Graf also brings us face to face with the struggle of climate change and environmental transformation, using the power of this exhibition to call on the governments and people of Turkey, France and other countries to act together.
“I carry within me all the dreams of the world, and one of these dreams is to travel through it in order to rewrite it in images ... During these journeys, I drew my inspiration from the register of Sufism, the 'way' as defined by the great poet Rumi. An idea that has never left me across Turkey and to the heart of Central Asia...”
Speaking to Daily Sabah, Graf elaborated that the idea for the exhibition came in the middle of the pandemic in the Uzbek capital Tashkent and was the brainchild of the French ambassador there.

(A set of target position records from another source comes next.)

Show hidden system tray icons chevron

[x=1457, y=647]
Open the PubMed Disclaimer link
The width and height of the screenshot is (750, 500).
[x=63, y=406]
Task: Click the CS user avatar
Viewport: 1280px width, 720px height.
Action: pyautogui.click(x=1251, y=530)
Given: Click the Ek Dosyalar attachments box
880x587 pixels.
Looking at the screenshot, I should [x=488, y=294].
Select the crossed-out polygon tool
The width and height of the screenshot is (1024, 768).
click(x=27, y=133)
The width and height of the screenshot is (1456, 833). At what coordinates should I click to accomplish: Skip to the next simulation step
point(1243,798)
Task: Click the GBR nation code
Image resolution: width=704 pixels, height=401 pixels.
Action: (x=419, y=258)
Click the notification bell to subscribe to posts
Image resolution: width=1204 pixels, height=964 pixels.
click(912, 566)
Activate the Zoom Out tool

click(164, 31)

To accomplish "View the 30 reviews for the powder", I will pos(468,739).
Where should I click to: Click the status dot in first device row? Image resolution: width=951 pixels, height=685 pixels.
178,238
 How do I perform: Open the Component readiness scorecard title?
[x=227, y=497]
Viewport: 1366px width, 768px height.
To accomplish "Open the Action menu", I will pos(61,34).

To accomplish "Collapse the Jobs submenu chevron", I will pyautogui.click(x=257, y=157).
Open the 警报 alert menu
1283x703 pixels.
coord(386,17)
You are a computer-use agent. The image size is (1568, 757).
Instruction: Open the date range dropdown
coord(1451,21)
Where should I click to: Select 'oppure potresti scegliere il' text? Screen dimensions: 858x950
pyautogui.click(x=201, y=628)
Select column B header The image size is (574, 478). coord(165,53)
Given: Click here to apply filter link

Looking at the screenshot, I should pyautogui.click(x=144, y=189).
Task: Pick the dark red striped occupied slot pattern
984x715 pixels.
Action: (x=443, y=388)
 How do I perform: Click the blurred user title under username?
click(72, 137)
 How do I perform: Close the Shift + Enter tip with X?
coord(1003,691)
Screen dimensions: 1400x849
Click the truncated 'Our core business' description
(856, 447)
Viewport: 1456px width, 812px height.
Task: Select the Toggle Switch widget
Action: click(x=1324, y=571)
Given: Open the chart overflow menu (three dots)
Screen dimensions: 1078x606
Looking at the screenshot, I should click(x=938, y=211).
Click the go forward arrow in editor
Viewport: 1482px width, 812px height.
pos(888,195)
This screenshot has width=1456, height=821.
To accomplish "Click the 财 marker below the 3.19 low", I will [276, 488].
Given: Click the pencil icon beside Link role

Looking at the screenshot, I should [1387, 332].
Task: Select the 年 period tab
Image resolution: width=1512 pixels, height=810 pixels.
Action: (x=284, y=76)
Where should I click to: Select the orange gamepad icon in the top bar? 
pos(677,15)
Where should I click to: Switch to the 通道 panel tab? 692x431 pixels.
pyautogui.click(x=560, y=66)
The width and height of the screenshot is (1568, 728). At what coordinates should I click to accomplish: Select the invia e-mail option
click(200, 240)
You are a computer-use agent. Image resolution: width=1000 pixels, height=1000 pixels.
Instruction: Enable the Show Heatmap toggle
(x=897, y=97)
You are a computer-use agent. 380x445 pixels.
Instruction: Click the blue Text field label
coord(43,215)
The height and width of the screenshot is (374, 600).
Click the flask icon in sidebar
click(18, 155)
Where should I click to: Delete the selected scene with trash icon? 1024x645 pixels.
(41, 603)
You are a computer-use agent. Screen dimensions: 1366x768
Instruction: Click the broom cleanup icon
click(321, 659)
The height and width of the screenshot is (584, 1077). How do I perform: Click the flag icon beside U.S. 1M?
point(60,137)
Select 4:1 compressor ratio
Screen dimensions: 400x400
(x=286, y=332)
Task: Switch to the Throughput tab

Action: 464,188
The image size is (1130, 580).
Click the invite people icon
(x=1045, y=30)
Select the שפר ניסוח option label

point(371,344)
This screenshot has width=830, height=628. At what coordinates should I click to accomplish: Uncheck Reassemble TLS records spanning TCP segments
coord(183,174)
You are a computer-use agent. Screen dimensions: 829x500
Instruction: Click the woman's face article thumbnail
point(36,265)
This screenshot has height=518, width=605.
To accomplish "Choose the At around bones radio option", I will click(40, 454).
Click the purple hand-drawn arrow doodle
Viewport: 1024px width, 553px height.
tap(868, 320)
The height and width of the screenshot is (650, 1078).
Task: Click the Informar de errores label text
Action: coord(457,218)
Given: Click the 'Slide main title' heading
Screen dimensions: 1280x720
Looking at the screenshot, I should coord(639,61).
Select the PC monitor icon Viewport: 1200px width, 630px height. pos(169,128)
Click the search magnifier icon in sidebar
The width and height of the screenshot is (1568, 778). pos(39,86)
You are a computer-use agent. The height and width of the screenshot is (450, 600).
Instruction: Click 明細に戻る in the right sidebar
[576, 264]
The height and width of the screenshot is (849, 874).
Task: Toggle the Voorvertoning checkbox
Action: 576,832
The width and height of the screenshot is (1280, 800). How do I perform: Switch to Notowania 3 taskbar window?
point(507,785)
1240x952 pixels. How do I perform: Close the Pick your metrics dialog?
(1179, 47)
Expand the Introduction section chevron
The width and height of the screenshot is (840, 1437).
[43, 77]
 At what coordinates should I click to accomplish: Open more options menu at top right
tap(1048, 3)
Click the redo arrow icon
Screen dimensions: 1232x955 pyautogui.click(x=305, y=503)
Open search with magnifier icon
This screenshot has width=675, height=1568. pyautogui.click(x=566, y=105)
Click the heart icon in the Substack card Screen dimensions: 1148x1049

“A lot of photos exhibited here are from a journey that was three and a half months in 1993 starting in China, going through Uzbekistan, Kazakhstan, Pakistan – which I adored – India and all the way back to Anatolia – we actually flew out of Istanbul,” she said.
Indicating that she made the journey by car, Graf said: “These were the old days when travel really meant something with no phone and (being) unreachable.”
Speaking on the current exhibition, she mentioned that it was first held in Tashkent and that a small portion of the photos was exhibited in China previously in 2018.
“It was in a beautiful old museum of photography in the middle of the pandemic, with lots of attention and around 200 members of the press,” Graf said, speaking on the exhibition in Tashkent, describing the event as a celebration.
The exhibition of the photographer’s journey through the Silk Road will also be available to art lovers in Istanbul, Graf pointed out, saying that Azerbaijan, Israel and Greece are among the countries also on the list.
Stating that she was 25 years old when her great adventure started, Graf stated that some of the photographs she took will be exhibited in Ankara for the first time, adding, "I felt as if I was the first person to discover the places I visited during my journey. I felt like the explorers of the 19th century. Through these photos, I tried to convey my state of minds in different periods of time."
Sylvie Lemasson, general director of the Institut Français Turquie, in her speech during the opening of the exhibition, described the photos as follows: “These photos in black and white, which evidently do not constitute a choice, take us to contrasts of different corners of the world. We also know that these photos are actually warning us about our fragile ecosystem, but they also invite us to see the play of extremes and contrasts – the contrasts between the sun and the disappearing glaciers, the contrasts between water and drought, the contrasts between fractured earth and sand whirling around.”
Graf was born in Austria. Literature, but also poetry, led Graf to devote herself to photography. During her readings, images arise in her mind and photography helps to document them. Writers and poets such as Fernando Pessoa, Rainer Maria Rilke,
Rabindranath Tagore, T. S. Eliot, Edmond Jabès, Paul Valéry and Hermann Broch are a constant source of inspiration. Cinema also plays an important role in her work.
The artist began to travel with her camera quite early in her life, documenting each trip to environments such as South India, Morocco, China, Alaska, Russia, Yemen, Cambodia, Italy, Germany and Austria.
She started to form travel notebooks with the photos that she attached to handwritings of her chosen texts. These are the artist’s narratives and they serve as testimonies of the travel in a similar vein to the notebook of Delacroix sketched out in Morocco or the diaries of Frida Kahlo.
This process accelerated and led to bigger books bound by the artist herself. Today, Graf’s photographs are known worldwide for their unique chimeric quality accompanied by simplicity.